> Records shown
*** Begin section ***

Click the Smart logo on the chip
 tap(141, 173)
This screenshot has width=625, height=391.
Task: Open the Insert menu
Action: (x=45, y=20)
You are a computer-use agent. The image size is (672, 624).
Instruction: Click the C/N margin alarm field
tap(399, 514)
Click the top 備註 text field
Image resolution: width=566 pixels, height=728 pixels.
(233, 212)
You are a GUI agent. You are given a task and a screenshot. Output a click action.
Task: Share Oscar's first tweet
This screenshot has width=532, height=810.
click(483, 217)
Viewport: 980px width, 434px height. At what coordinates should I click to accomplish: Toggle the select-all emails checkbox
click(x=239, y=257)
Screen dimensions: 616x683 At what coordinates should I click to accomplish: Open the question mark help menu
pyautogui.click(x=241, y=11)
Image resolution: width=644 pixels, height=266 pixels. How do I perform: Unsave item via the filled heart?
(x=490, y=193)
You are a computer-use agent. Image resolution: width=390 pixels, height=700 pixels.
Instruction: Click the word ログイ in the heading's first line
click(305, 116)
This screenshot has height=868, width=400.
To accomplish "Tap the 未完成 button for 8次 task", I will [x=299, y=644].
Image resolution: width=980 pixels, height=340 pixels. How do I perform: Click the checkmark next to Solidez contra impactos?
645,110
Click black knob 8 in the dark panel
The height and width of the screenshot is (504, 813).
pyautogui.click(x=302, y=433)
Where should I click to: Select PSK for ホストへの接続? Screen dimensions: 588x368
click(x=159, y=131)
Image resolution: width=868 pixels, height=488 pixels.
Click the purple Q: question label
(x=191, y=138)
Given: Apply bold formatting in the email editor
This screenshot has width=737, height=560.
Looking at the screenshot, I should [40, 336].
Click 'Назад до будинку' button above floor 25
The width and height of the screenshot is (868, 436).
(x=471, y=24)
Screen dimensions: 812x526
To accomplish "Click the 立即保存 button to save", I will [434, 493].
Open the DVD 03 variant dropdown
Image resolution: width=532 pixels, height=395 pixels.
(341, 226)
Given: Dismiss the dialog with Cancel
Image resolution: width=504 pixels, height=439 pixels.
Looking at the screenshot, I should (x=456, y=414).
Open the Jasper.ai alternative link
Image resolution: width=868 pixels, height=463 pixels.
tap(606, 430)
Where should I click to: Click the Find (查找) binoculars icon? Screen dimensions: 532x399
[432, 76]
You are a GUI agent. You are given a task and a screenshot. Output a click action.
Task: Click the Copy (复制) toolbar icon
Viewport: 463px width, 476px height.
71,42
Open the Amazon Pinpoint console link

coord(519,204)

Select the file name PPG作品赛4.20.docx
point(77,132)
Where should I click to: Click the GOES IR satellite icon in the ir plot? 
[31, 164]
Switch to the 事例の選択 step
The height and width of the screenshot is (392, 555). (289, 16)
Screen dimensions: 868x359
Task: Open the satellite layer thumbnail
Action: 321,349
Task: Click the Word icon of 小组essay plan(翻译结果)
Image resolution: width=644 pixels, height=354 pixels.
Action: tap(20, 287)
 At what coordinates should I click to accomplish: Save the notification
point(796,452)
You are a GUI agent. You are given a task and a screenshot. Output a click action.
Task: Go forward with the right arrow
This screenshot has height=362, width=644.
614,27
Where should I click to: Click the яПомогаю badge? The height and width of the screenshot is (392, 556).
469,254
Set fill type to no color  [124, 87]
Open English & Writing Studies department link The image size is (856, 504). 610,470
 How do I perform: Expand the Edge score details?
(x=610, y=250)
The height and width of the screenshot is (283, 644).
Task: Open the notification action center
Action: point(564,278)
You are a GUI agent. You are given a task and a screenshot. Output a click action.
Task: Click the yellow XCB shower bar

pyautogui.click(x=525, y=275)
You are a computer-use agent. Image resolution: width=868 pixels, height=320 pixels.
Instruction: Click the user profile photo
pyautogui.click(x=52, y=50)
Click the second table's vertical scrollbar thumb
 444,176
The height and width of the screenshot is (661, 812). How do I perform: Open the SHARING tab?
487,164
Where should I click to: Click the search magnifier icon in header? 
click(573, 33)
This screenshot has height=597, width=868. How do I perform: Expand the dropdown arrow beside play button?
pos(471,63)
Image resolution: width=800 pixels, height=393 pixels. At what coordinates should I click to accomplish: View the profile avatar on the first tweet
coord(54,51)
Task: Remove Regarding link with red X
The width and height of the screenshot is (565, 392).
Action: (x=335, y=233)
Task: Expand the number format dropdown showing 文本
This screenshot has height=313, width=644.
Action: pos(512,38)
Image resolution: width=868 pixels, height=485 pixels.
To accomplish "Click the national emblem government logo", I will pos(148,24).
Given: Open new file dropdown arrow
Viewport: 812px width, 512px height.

*** End section ***

> Problem
Each record above must be transcribed exactly, and none may be skipped.

> Problem solution
Click the Smart logo on the chip
 tap(141, 173)
This screenshot has width=625, height=391.
Task: Open the Insert menu
Action: (x=45, y=20)
You are a computer-use agent. The image size is (672, 624).
Instruction: Click the C/N margin alarm field
tap(399, 514)
Click the top 備註 text field
Image resolution: width=566 pixels, height=728 pixels.
(233, 212)
You are a GUI agent. You are given a task and a screenshot. Output a click action.
Task: Share Oscar's first tweet
This screenshot has width=532, height=810.
click(483, 217)
Viewport: 980px width, 434px height. At what coordinates should I click to accomplish: Toggle the select-all emails checkbox
click(x=239, y=257)
Screen dimensions: 616x683 At what coordinates should I click to accomplish: Open the question mark help menu
pyautogui.click(x=241, y=11)
Image resolution: width=644 pixels, height=266 pixels. How do I perform: Unsave item via the filled heart?
(x=490, y=193)
You are a computer-use agent. Image resolution: width=390 pixels, height=700 pixels.
Instruction: Click the word ログイ in the heading's first line
click(305, 116)
This screenshot has height=868, width=400.
To accomplish "Tap the 未完成 button for 8次 task", I will [x=299, y=644].
Image resolution: width=980 pixels, height=340 pixels. How do I perform: Click the checkmark next to Solidez contra impactos?
645,110
Click black knob 8 in the dark panel
The height and width of the screenshot is (504, 813).
pyautogui.click(x=302, y=433)
Where should I click to: Select PSK for ホストへの接続? Screen dimensions: 588x368
click(x=159, y=131)
Image resolution: width=868 pixels, height=488 pixels.
Click the purple Q: question label
(x=191, y=138)
Given: Apply bold formatting in the email editor
This screenshot has width=737, height=560.
Looking at the screenshot, I should [40, 336].
Click 'Назад до будинку' button above floor 25
The width and height of the screenshot is (868, 436).
(x=471, y=24)
Screen dimensions: 812x526
To accomplish "Click the 立即保存 button to save", I will [434, 493].
Open the DVD 03 variant dropdown
Image resolution: width=532 pixels, height=395 pixels.
(341, 226)
Given: Dismiss the dialog with Cancel
Image resolution: width=504 pixels, height=439 pixels.
Looking at the screenshot, I should (x=456, y=414).
Open the Jasper.ai alternative link
Image resolution: width=868 pixels, height=463 pixels.
tap(606, 430)
Where should I click to: Click the Find (查找) binoculars icon? Screen dimensions: 532x399
[432, 76]
You are a GUI agent. You are given a task and a screenshot. Output a click action.
Task: Click the Copy (复制) toolbar icon
Viewport: 463px width, 476px height.
71,42
Open the Amazon Pinpoint console link

coord(519,204)

Select the file name PPG作品赛4.20.docx
point(77,132)
Where should I click to: Click the GOES IR satellite icon in the ir plot? 
[31, 164]
Switch to the 事例の選択 step
The height and width of the screenshot is (392, 555). (289, 16)
Screen dimensions: 868x359
Task: Open the satellite layer thumbnail
Action: 321,349
Task: Click the Word icon of 小组essay plan(翻译结果)
Image resolution: width=644 pixels, height=354 pixels.
Action: tap(20, 287)
 At what coordinates should I click to accomplish: Save the notification
point(796,452)
You are a GUI agent. You are given a task and a screenshot. Output a click action.
Task: Go forward with the right arrow
This screenshot has height=362, width=644.
614,27
Where should I click to: Click the яПомогаю badge? The height and width of the screenshot is (392, 556).
469,254
Set fill type to no color  [124, 87]
Open English & Writing Studies department link The image size is (856, 504). 610,470
 How do I perform: Expand the Edge score details?
(x=610, y=250)
The height and width of the screenshot is (283, 644).
Task: Open the notification action center
Action: point(564,278)
You are a GUI agent. You are given a task and a screenshot. Output a click action.
Task: Click the yellow XCB shower bar

pyautogui.click(x=525, y=275)
You are a computer-use agent. Image resolution: width=868 pixels, height=320 pixels.
Instruction: Click the user profile photo
pyautogui.click(x=52, y=50)
Click the second table's vertical scrollbar thumb
 444,176
The height and width of the screenshot is (661, 812). How do I perform: Open the SHARING tab?
487,164
Where should I click to: Click the search magnifier icon in header? 
click(573, 33)
This screenshot has height=597, width=868. How do I perform: Expand the dropdown arrow beside play button?
pos(471,63)
Image resolution: width=800 pixels, height=393 pixels. At what coordinates should I click to accomplish: View the profile avatar on the first tweet
coord(54,51)
Task: Remove Regarding link with red X
The width and height of the screenshot is (565, 392).
Action: (x=335, y=233)
Task: Expand the number format dropdown showing 文本
This screenshot has height=313, width=644.
Action: pos(512,38)
Image resolution: width=868 pixels, height=485 pixels.
To accomplish "Click the national emblem government logo", I will pos(148,24).
Given: Open new file dropdown arrow
Viewport: 812px width, 512px height.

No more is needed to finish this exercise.